_ТЕКСТ ДЛЯ ЧТЕНИЯ_.
У нас были материалы, основанные на пермских историях и с пермскими экспертами, но в целом про всю страну – про трудных подростков. Там были не только пермские истории и эксперты, я по скайпу связывалась с ними. Миша Данилович делал историю про то, как государство экономит деньги на выплатах семьям погибших военнослужащих – он анализировал судебную статистику, и там тоже была пермская история, но в целом весь материал был общероссийским. Потом у него был материал про убийства геев без признания мотива гомофобии – он тоже на российском материале. Была история про ЛГБТ-беженцев из разных частей страны, в том числе, с Кавказа. Вова Соколов писал материал домогательствах педагогов - этот материал одинаково мог быть основан и на пермских примерах, и на петрозаводских, и на хабаровских, и на омских.
Я правильно понимаю, что вы все вчетвером работали вместе в “Звезде”?
Да, а до этого на “Эхе”...
А если журналисты из другого региона и другого СМИ, которые не сотрудничали с вами до этого, понимают, что тематически, идеологически, стилистически они подходят “Четвёртому сектору”, как они могут к вашей команде присоединиться?
У нас вышла на днях первая часть материала, созданного в коллаборации с тремя другими изданиями – о том, как устроен в Перми похоронный бизнес. Ещё один проект мы сейчас делаем в коллаборации с журналистами “7х7” – про обвинительный уклон наших судов. И мы туда подключали, в том числе, журналистов из других изданий – на сбор экспертных интервью, на сбор уже опубликованных историй из их регионов, в частности, Тимофея Бутенко из “Версии-Саратов” и Машу Кольцову, она работала в МБХ-Медиа. Это вот такой – вполне себе успешный опыт межрегиональной коллаборации.

_ПРЕДОСТАВЛЕННЫЕ ЗАПИСИ_.
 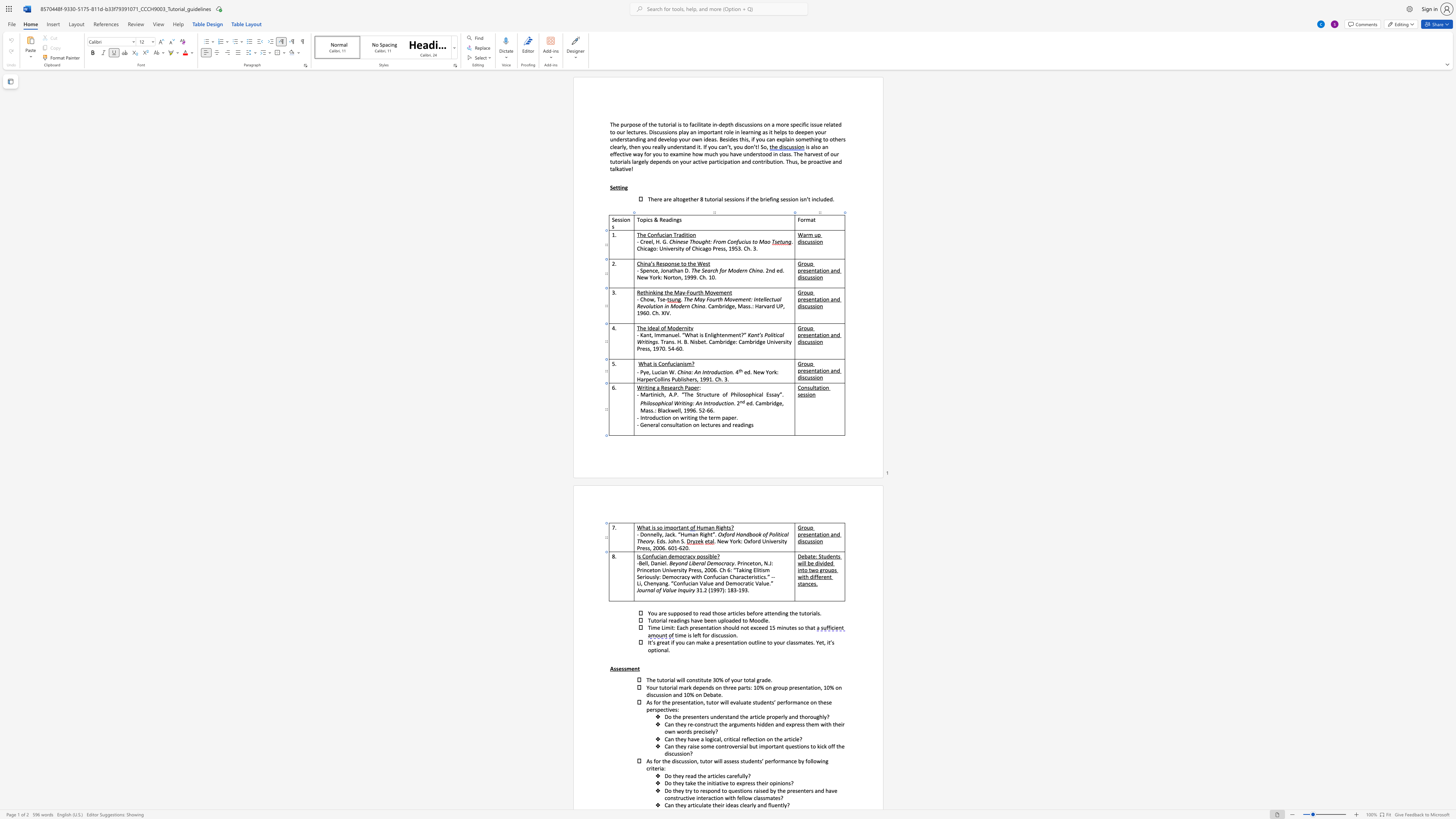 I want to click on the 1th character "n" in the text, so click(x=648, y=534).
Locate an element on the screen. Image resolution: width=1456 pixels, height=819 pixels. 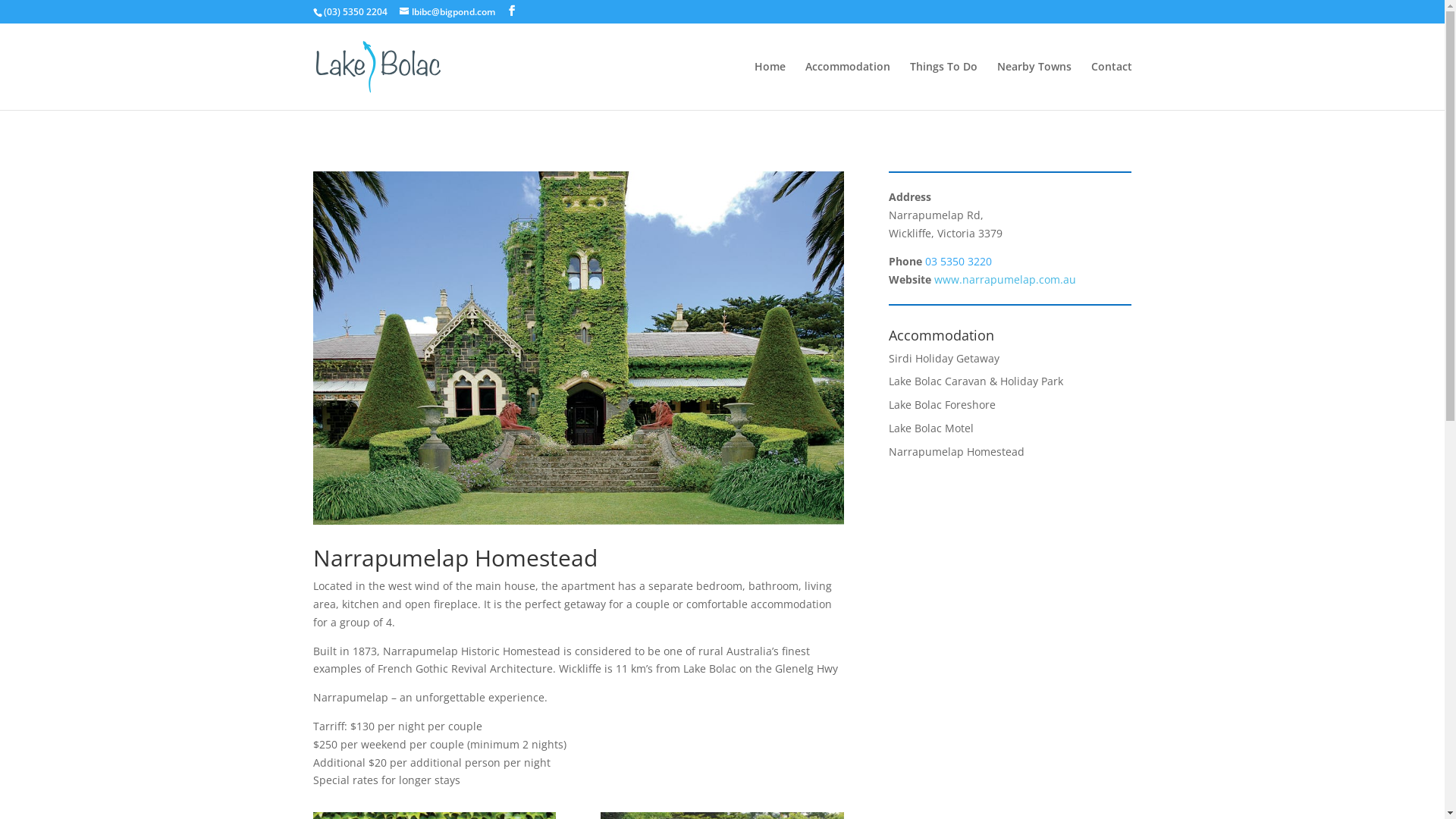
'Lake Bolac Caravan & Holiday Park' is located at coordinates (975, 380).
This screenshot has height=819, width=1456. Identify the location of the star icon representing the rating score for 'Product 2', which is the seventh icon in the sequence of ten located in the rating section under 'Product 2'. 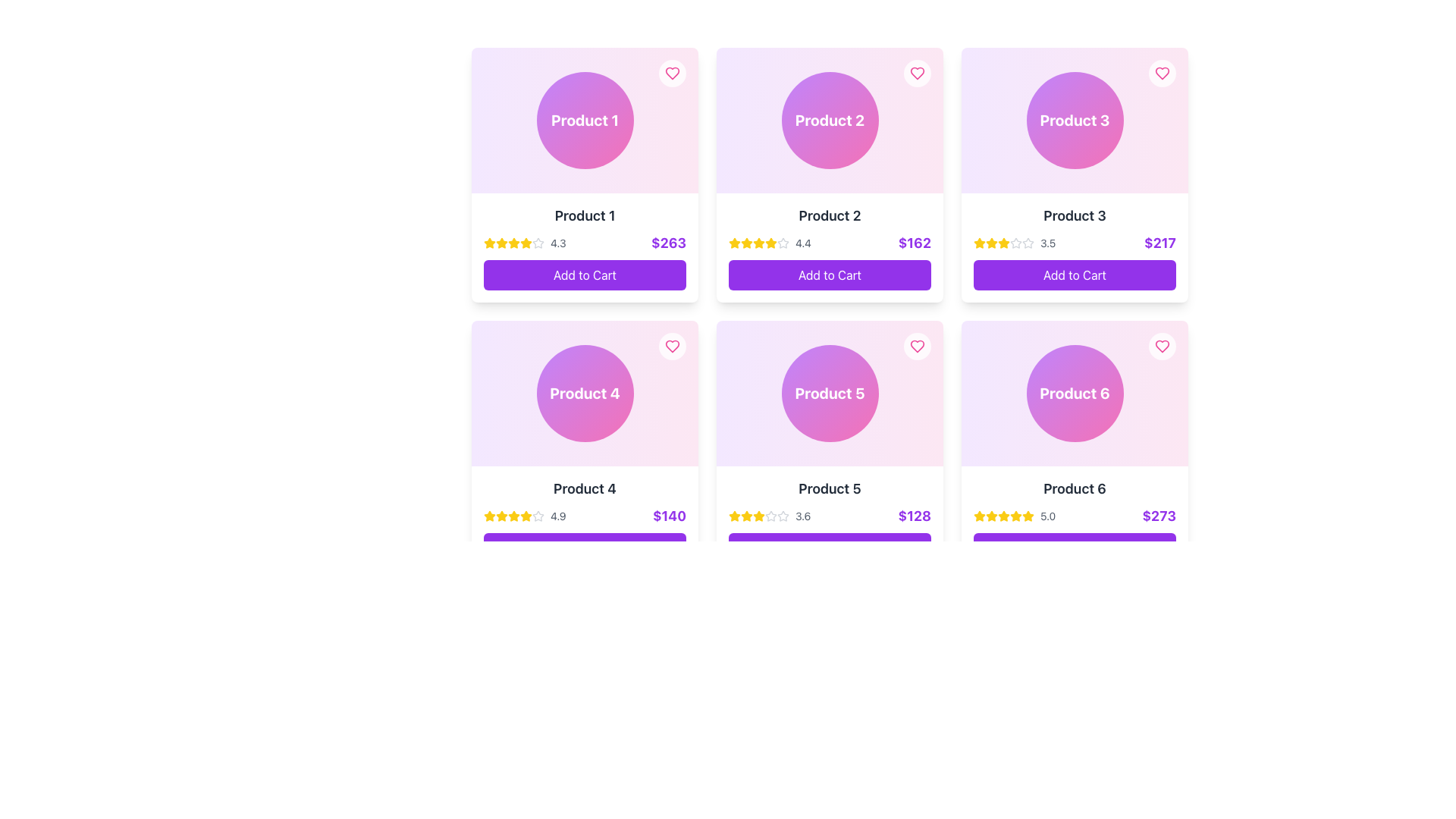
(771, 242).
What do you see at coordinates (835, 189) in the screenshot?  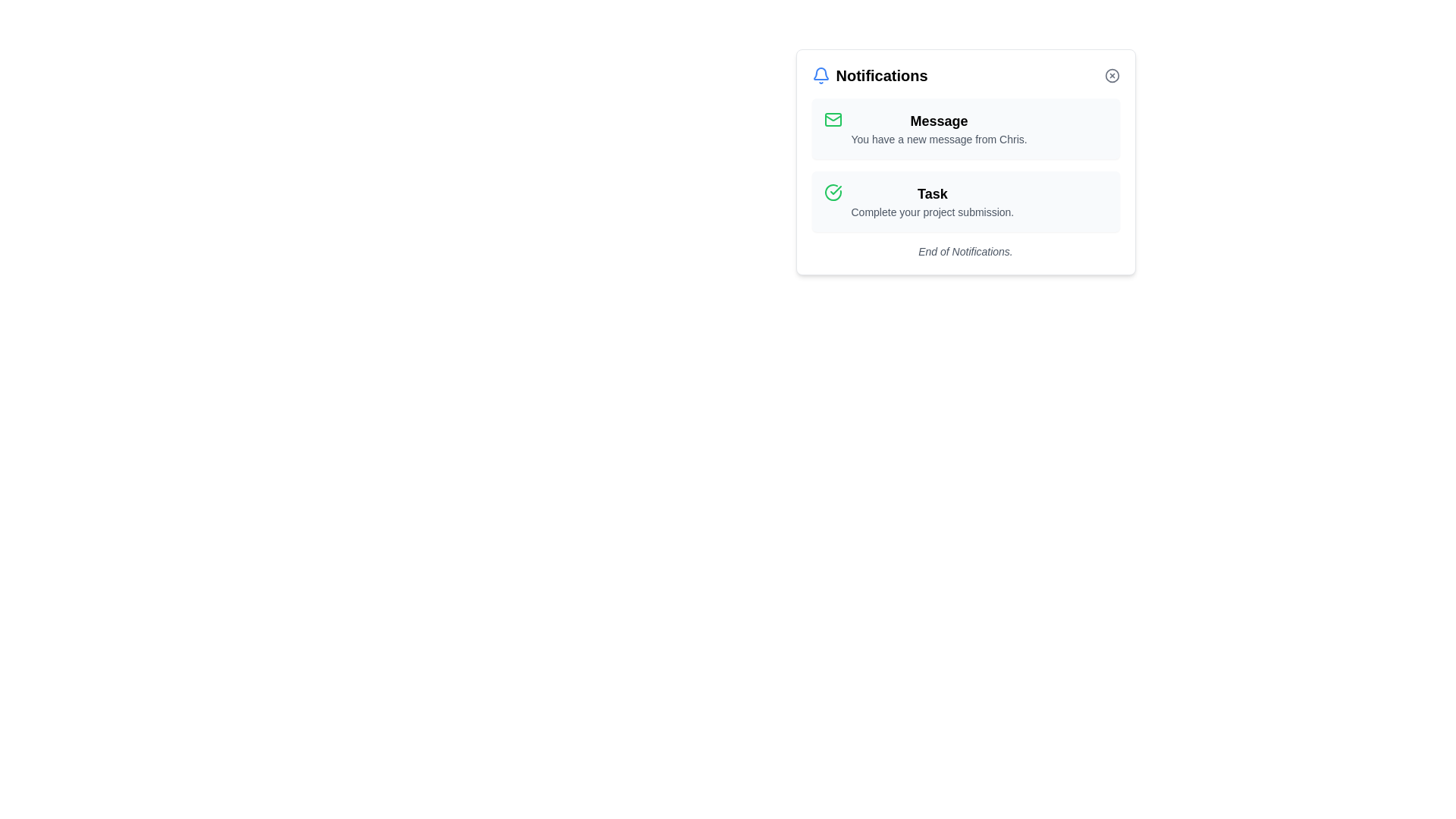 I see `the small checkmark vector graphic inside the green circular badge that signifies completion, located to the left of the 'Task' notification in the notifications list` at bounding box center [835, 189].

_ЗАДАНИЯ ДЛЯ ВЫПОЛНЕНИЯ_.
1/ Воспроизведи весь текст о работе пермских журналистов слово в слово.
2/ Обнови записи от самого их начала и до строки с «(771, 242).» включительно: замени «Identify» на «Find», остальное оставь без изменений. Картинки в ответ не включай.
Записи никак не связаны с текстом.

_ОТВЕТЫ ПО ЗАДАНИЯМ_.
1/
У нас были материалы, основанные на пермских историях и с пермскими экспертами, но в целом про всю страну – про трудных подростков. Там были не только пермские истории и эксперты, я по скайпу связывалась с ними. Миша Данилович делал историю про то, как государство экономит деньги на выплатах семьям погибших военнослужащих – он анализировал судебную статистику, и там тоже была пермская история, но в целом весь материал был общероссийским. Потом у него был материал про убийства геев без признания мотива гомофобии – он тоже на российском материале. Была история про ЛГБТ-беженцев из разных частей страны, в том числе, с Кавказа. Вова Соколов писал материал домогательствах педагогов - этот материал одинаково мог быть основан и на пермских примерах, и на петрозаводских, и на хабаровских, и на омских.
Я правильно понимаю, что вы все вчетвером работали вместе в “Звезде”?
Да, а до этого на “Эхе”...
А если журналисты из другого региона и другого СМИ, которые не сотрудничали с вами до этого, понимают, что тематически, идеологически, стилистически они подходят “Четвёртому сектору”, как они могут к вашей команде присоединиться?
У нас вышла на днях первая часть материала, созданного в коллаборации с тремя другими изданиями – о том, как устроен в Перми похоронный бизнес. Ещё один проект мы сейчас делаем в коллаборации с журналистами “7х7” – про обвинительный уклон наших судов. И мы туда подключали, в том числе, журналистов из других изданий – на сбор экспертных интервью, на сбор уже опубликованных историй из их регионов, в частности, Тимофея Бутенко из “Версии-Саратов” и Машу Кольцову, она работала в МБХ-Медиа. Это вот такой – вполне себе успешный опыт межрегиональной коллаборации.

2/
  I want to click on the 1th character "n" in the text, so click(x=648, y=534).
Locate an element on the screen. Image resolution: width=1456 pixels, height=819 pixels. 
'Lake Bolac Caravan & Holiday Park' is located at coordinates (975, 380).
This screenshot has height=819, width=1456. Find the location of the star icon representing the rating score for 'Product 2', which is the seventh icon in the sequence of ten located in the rating section under 'Product 2'. 
(771, 242).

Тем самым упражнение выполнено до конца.